» **TEXT UNDER STUDY**:
If you want to preserve your commit history and have more control over your repo, you can do this through git filter-branch, replacing the line endings in each offending commit. This is usually useful for private repos, and you would need to contact all project members to let them know. I urge you to have a repository backup (hosted or local) prior to executing the steps below, since they rewrite history.

<code># filter all branches and run the ~/fix-eol.sh shell script
git filter-branch --tree-filter '~/fix-eol.sh' -- --all
</code>




<code>#!/usr/bin/bash
# ~/fix-eol.sh
# convert all js,css,html, and txt files from DOS to UNIX line endings
find . -type f -regex ".*\.\(js\|css\|html\|txt\)" | xargs fromdos
</code>

Depending on the size of the repository, this command may take quite some time. The factors that determine the run time are:

the amount of commits - since each commit may contain files with bad line endings, each one is checked out and processed. The more commits, the slower the process
the amount of files that need to be converted - you can run the command over the complete repository, or only on special folders

To hasten the process considerably, you can use a in-memory file system (the filter-branch docs even recommend this).

<code># create a temporary folder on the /dev/shm memory fs
mkdir /dev/shm/repo-temp
# run filter-branch with an in-memory temporary directory
git filter-branch --tree-filter '~/fix-eol.sh' \
    -d /dev/shm/repo-temp -- --all</code>

That will process the repository significantly faster, depending on the size of the in-memory directory. The above factors will still be relevant - in my experience, filtering 30,000 commits and about 50 files takes about 1,5 hours on a 4Gb directory. Your results may vary.

Reflection

One nice thing about the second approach is that it can be run after the first, since the commit that normalizes the line endings will be obsolete after running the filter. You can normalize the line endings through a commit that preserves the upstream, and if the loss of history hinders your development, you can decide to filter history.

» **INPUT DATA**:
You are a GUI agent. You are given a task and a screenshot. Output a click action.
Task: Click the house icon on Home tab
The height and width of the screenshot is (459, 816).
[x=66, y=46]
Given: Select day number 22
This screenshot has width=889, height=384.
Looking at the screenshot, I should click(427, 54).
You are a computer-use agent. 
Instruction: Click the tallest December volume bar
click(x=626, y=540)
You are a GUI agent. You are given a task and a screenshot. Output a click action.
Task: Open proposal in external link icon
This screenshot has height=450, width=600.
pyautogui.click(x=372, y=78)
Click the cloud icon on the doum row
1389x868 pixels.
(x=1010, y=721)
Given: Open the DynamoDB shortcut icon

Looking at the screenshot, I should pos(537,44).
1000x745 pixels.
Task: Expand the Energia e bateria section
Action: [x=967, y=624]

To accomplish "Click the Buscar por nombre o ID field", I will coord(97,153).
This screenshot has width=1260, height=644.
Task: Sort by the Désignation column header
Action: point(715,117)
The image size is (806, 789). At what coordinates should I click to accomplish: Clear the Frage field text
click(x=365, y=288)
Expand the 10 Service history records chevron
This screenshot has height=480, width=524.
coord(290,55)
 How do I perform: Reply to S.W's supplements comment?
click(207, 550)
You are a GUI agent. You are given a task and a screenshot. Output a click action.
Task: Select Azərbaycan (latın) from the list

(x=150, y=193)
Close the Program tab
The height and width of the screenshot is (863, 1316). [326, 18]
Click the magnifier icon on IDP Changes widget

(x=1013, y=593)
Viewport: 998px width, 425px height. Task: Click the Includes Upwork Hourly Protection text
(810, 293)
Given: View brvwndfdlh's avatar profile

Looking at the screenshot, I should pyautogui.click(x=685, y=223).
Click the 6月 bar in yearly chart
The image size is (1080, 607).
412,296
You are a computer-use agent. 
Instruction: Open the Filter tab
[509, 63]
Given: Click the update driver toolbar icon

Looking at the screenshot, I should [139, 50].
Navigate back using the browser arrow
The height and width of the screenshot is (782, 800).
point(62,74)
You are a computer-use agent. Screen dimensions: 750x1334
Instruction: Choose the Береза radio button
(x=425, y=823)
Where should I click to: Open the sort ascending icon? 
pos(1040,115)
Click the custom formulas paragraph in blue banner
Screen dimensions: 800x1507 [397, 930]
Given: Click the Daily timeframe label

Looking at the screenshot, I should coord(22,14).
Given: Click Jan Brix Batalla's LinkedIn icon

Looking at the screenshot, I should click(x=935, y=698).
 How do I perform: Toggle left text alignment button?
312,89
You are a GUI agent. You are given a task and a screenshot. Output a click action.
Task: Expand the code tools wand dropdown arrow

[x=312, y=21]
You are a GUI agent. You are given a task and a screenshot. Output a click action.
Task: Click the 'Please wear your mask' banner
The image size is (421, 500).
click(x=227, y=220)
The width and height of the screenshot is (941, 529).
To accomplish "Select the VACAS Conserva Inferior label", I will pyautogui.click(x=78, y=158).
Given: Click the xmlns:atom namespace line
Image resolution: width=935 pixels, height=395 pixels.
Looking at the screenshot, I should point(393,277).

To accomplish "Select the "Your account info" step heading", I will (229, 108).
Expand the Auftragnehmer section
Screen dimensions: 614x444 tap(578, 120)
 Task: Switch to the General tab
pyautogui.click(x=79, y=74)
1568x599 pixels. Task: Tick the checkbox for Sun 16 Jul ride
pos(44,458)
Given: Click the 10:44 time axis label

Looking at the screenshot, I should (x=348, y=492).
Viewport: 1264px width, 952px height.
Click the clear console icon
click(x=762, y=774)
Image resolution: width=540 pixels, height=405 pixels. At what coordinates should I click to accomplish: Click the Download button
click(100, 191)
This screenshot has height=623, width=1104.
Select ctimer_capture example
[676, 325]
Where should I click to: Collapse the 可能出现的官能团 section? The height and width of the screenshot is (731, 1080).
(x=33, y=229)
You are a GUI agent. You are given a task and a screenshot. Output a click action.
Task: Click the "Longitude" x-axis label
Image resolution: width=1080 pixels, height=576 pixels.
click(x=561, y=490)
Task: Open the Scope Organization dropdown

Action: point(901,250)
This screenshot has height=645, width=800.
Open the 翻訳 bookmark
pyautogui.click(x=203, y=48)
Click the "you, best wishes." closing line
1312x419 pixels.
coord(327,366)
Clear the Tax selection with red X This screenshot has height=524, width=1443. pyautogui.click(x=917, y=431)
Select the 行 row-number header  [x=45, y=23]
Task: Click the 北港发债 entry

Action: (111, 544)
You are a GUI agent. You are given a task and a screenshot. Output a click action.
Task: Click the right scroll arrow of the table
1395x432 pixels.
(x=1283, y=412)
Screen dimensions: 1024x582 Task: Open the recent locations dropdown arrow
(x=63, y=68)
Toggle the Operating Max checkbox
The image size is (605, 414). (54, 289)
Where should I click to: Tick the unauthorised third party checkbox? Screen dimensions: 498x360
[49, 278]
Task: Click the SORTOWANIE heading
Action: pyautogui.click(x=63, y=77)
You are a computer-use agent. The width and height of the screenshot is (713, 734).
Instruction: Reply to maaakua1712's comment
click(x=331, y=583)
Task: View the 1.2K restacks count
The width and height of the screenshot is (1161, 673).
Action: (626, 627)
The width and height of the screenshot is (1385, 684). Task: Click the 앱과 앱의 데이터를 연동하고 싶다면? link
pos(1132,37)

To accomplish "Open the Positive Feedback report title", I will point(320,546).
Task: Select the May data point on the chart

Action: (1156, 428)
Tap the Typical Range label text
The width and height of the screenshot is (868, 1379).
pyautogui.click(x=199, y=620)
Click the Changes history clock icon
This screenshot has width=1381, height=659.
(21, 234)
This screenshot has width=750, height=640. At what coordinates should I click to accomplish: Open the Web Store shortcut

» **REQUIRED ACTION**:
Edit the line-endings text from the words "That will process" through the words "results may vary.", and write that part out with "significantly" changed to "much".

» **EXERCISE RESPONSE**:
That will process the repository much faster, depending on the size of the in-memory directory. The above factors will still be relevant - in my experience, filtering 30,000 commits and about 50 files takes about 1,5 hours on a 4Gb directory. Your results may vary.